- China’s stock market could continue to see uninterrupted recovery strategists say, buoyed by positive fiscal policies.
- The PBoC announced a $100.99 billion loan program to inject more liquidity into the market.
- The SSE Composite is now 12% higher than pre-pandemic levels.
China’s stock market could see an uninterrupted recovery in the medium-term, strategists say. Despite heightening geopolitical risks and territorial tensions, the nation’s economy is quickly rebounding.
David Chao, a global market strategist at Invesco Asia Pacific, attributed the recovering economy to the handling of the pandemic.
The strategist emphasized that China controlled the pandemic early on, paving the economy’s path to recovery.
Consequently, Chao noted that the economy could “continue its recuperation somewhat interrupted,” expressing optimism towards the stock market.
China’s Stock Market Recovers Past Pre-Pandemic Levels, Buoyed By Strong Fiscal Policies
The SSE Composite index, which tracks all stocks on the Shanghai Stock Exchange, surpassed 3,451 points on August 18.
In February, before the pandemic, the SSE Composite index hovered at 3,071 at the peak of the first quarter.
The Chinese stock market has increased by more than 12% since pre-pandemic levels, completing a V-shape recovery.
According to Chao, he believes the Chinese stock market might see more upside. The economy has started to reopen, supported by the People’s Bank of China (PBoC) ‘s $100.99 billion loan program. Chao said:
“I think that it’ll continue to be constructive both on the Chinese economy and on the markets. I still think that’s there’s still meaningful upside from current levels.”
Strategists are also optimistic about the relatively positive stance of the PBoC to provide enough firepower to aid economic recovery.
Natwest Group’s China economist Liu Peiqian said that the injection of new liquidity shows “a more accommodative stance.”
Peqian said the recent initiative of the PBoC demonstrates the government’s intent to sustain stability.

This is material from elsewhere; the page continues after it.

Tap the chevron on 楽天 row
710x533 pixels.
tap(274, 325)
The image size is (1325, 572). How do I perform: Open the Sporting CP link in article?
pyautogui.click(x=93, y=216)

She explained that it is positive because the move is not a reaction to slowing markets.
Instead, it indicates that the Chinese government currently sees a gradually rebounding economy, and its efforts are to stabilize it.
Strategist Says China’s Stock Market is On Track For 20% Gain
China Still Faces a Big Threat
Since earlier this month, U.S. President Donald Trump has continuously pushed towards banning TikTok and WeChat.
On August 7, President Trump officially released orders to ban the two Chinese social media giants.
For TikTok and WeChat to operate in the U.S., American companies would have to acquire their U.S. operations. Currently, Microsoft, Oracle, and Twitter are in talks to purchase the U.S. arm of TikTok.
The intensifying geopolitical risks resulting from direct restrictions on Chinese companies place pressure on China’s stock market.
When asked about the potential implementation of additional restrictions on more Chinese companies, President Trump said:
“We’re looking at other things, yes we are.”
Whether the U.S. and China could offset geopolitical risks through the continuation of trade discussions is still uncertain.
On August 15, the U.S. and China indefinitely delayed trade talks reportedly scheduled for the weekend.
China’s stock market appears to be unfazed by the prolonged trade talks and the worsening U.S.-China relations.
The confluence of growing liquidity, a recovering economy, and expectations of a new round of trade talks are sustaining the Chinese stock market’s momentum.